Thinking about the 'America as afterimage' definitely enhanced my enjoyment of the series. I found myself watching more carefully, thinking more about the motifs and landscape montages, loving the opening title sequence even more and finding more precisely, during the suspenseful parts that it was worth waiting to see how Rust and Hart would reconcile the experiences they were having in the story.

I found Matthew McConaughey's portrayal of Rustin Cohle utterly captivating. A deep and reflective reticence that makes you think still waters run deep. To understand what you get from Rust there's no need to go beyond the cue his detective partner Hart - Woody Harrelson offers: "He's real quiet, he doesn't talk much, until you want him to shut the fuck up". 

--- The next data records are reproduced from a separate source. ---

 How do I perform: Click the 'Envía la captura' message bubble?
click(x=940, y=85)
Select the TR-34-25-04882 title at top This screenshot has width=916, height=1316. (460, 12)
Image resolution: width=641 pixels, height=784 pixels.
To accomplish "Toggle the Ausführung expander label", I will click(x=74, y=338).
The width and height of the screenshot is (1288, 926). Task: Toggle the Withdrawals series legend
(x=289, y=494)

If storytellers want to go off into dark worlds, we all need characters like Hart to keep us pinned to a safe marker of reality we think we know. Harrelson's portrayal of the macho cop, of course does have a shadow side we discover. His release is sex and through the inversion of the 'good' cop we thought was the sane one, we see that there are shadow sides of, well, anything.

For True Detective, as the filmmakers say and as the series re-confirms at the end, is about light vs dark.

In the final scene, we see Matthew McConaughey's character Rust, say to Harrelson's Hart "It's just one story, the oldest. Light versus dark". He goes on to finally assert, "If you ask me, light's winning." 

Doing 'extras' for TV drama, feature film etc isn't new. We loved MadMen's video extra's where the cast and creator Matthew Weiner talked about what was happening for the characters in each scene or stage of their lives. Since AMC did this, it's all very standard to get access to 'what's going on!' from the filmmakers, but for me the original and the best deep discussion about content was Shonda Rhime's podcasts about early seasons of Grey's Anatomy.

The writers would talk for sometimes up to an hour about the significance of each challenge for the scene and the story. In this, was an exhilarating reverberation of meaning and importance which was sometimes more satisfying then the original episodes. Again, whatever you think about Grey's Anatomy, if it's not a genre you particularly like, thinking about more than just 'what happened' narratively, but rather - what is this actually about, give us a chance to - dive deeper into the meta-stories, or see clearly the bigger clues of how storytelling processes our human experience. Done well, this can serve to make richer the original text.